Our five year old has regressed to sleeping in the “family bed” since the birth of our new baby. How can we get him back into his own bed without him feeling left out or jealous?

—Need Space

Dear Need,

One of the great thing about 5 year olds is that you can actually sit down with them and work things out together. Logic develops between 4 to 8 years, and five year olds are so wonderfully inquisitive and trying to see the inter-relationships between all things that they are ripe to see this issue from the perspective of the “Big Picture”. This does not mean though that you can sit down one time, have a little chat and be done. Instead try this:

  1. Recognize that it is just a phase. Your five year old is revisiting the place that offers him love and security.
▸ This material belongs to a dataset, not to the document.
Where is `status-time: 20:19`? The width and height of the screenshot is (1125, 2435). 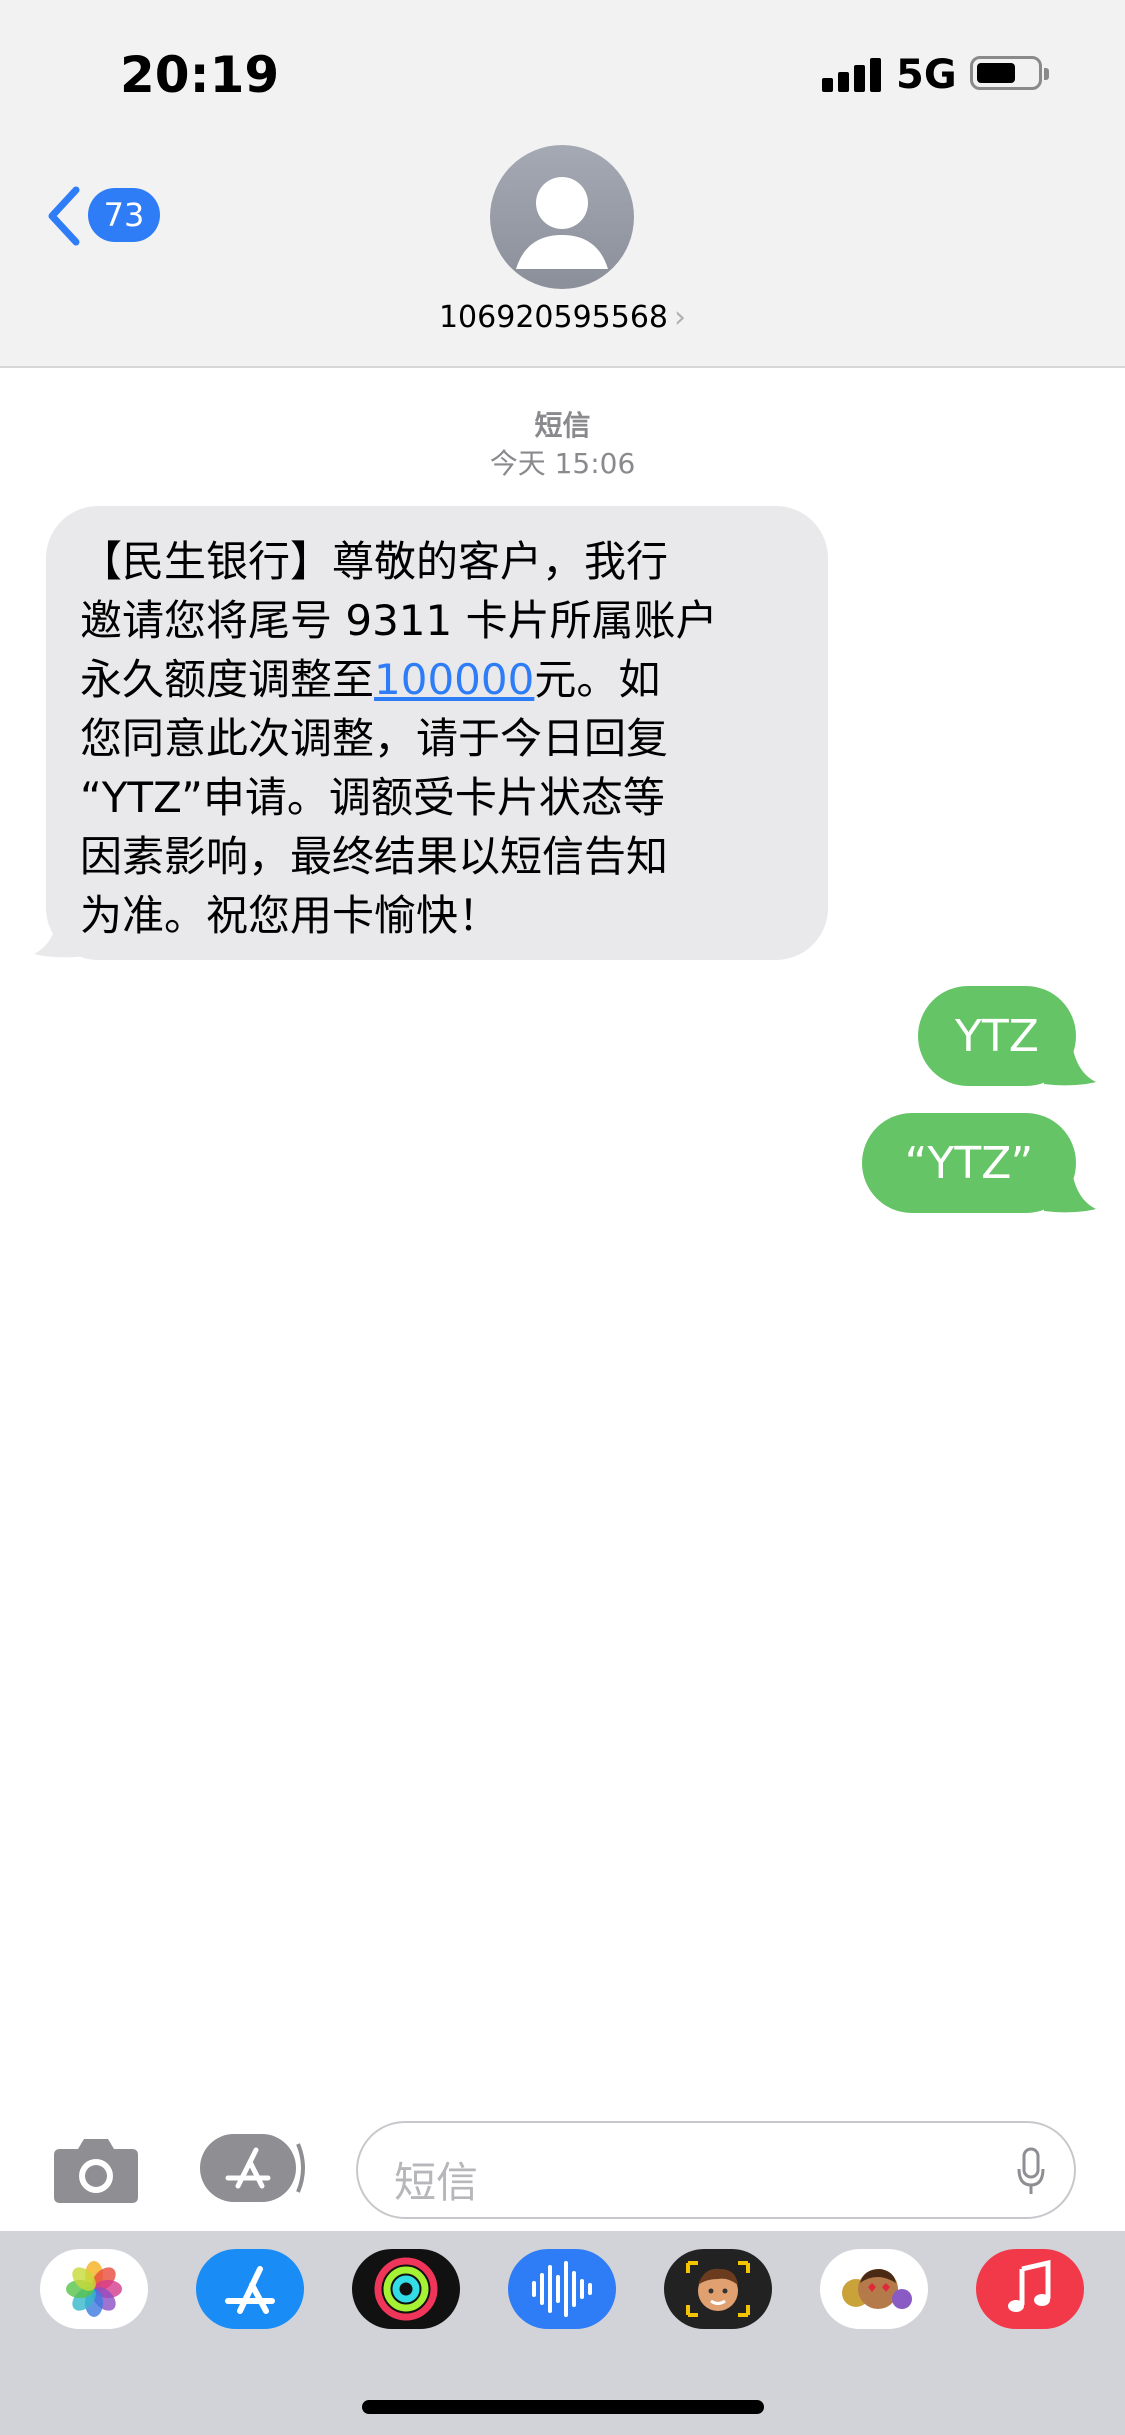 status-time: 20:19 is located at coordinates (200, 75).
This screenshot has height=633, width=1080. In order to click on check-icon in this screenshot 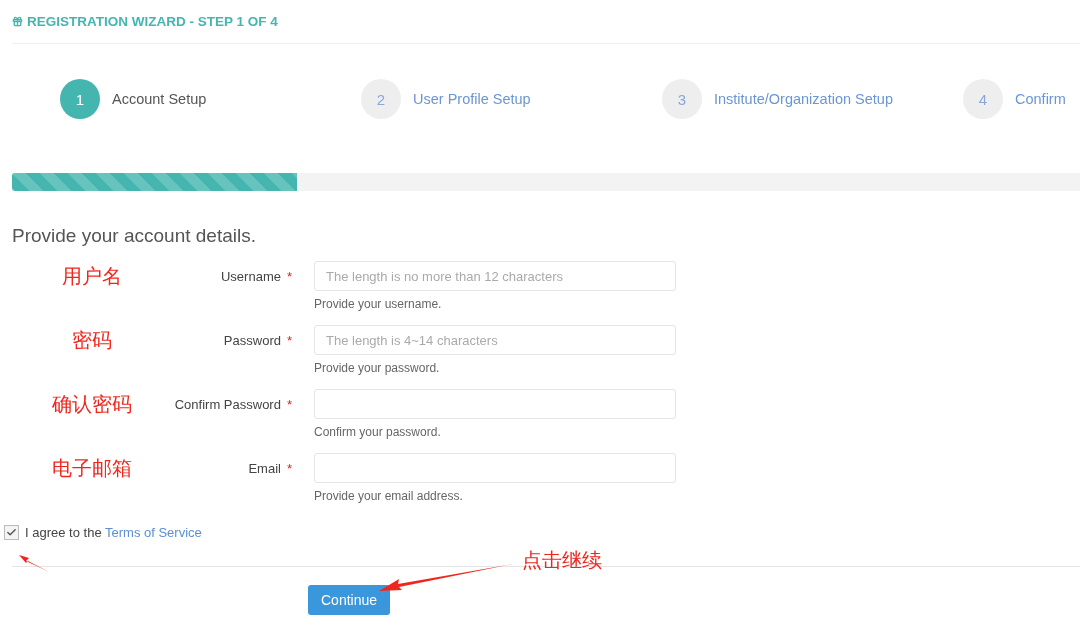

So although this is a problem for you, for him it is exactly what he knows to do to get his love and security needs met. Since he is only five he still might be under the mistaken belief that since this is how you and the baby are bonding, he too needs to “act like a baby” to have special time with you. Use the three steps in the process of learning:
  2. Arouse his interest: Name the activity. “I notice that you are sleeping in our bed.” Decide what you will do, NOT what you will try to make him do: Back off the issue for the time being and use the indirect approach. “I’m going to go to the library and get some books on this subject, the librarians are so helpful! Do you want to come?” Even if he doesn’t, go yourself and get the books. Read them to your spouse as all of you are settling into bed if he is not interested. Do this several nights. Avoid the temptation to use the book as a spring board to launch into a diatribe on your agenda to get him out of the bed. Instead say “Hmmm.” and leave it at that for the time being.
  3. Offer opportunities to actively process the experience. “Sometimes I feel so much energy in my body that I need to (run, dig, ride bikes, scribble). Remember to focus on yourself and your responses to how many changes a new baby brings, not on his. Talk about how things have changed for you with friends and family in his presence. “I love the baby so much! I can’t imagine him not being here. And sometimes I miss the way things used to be. Just the other day I felt so sad about it that I cried!” Give yourself permission to grieve what was and thereby give and model that permission for your five year old.
  4. Help him become aware of the knowledge he has gained. Have direct conversations about all the things that have changed for you and ask for his input. Use humor so that you are able to laugh at the things you are doing to take take of yourself around the new baby. Use that same humor to help him laugh at the things he is doing.
  5. Find solutions together. Have a family meeting. Use a talking stick, talk only when you have the stick! Be sure to start the meeting with everyone sharing their gratefuls or complimenting other family members. Present YOUR issue: “I need help. My issue is that ____is back in the family bed. While I love you very much, I want to find other ways for us to share close time together because I need more personal space and privacy in my bed. ” Don’t expect your son to jump up and say “Great! I’ve been thinking the very same thing!” He might say he doesn’t know what to do. Offer scheduled times for just him and each parent to be together. Once the schedule is set KEEP IT! Decide on a date that he will “move out”. Enjoy every moment until then and using his developmental tendency to be a magical thinker, make up a “Magic ritual” to help him “graduate” to his bed.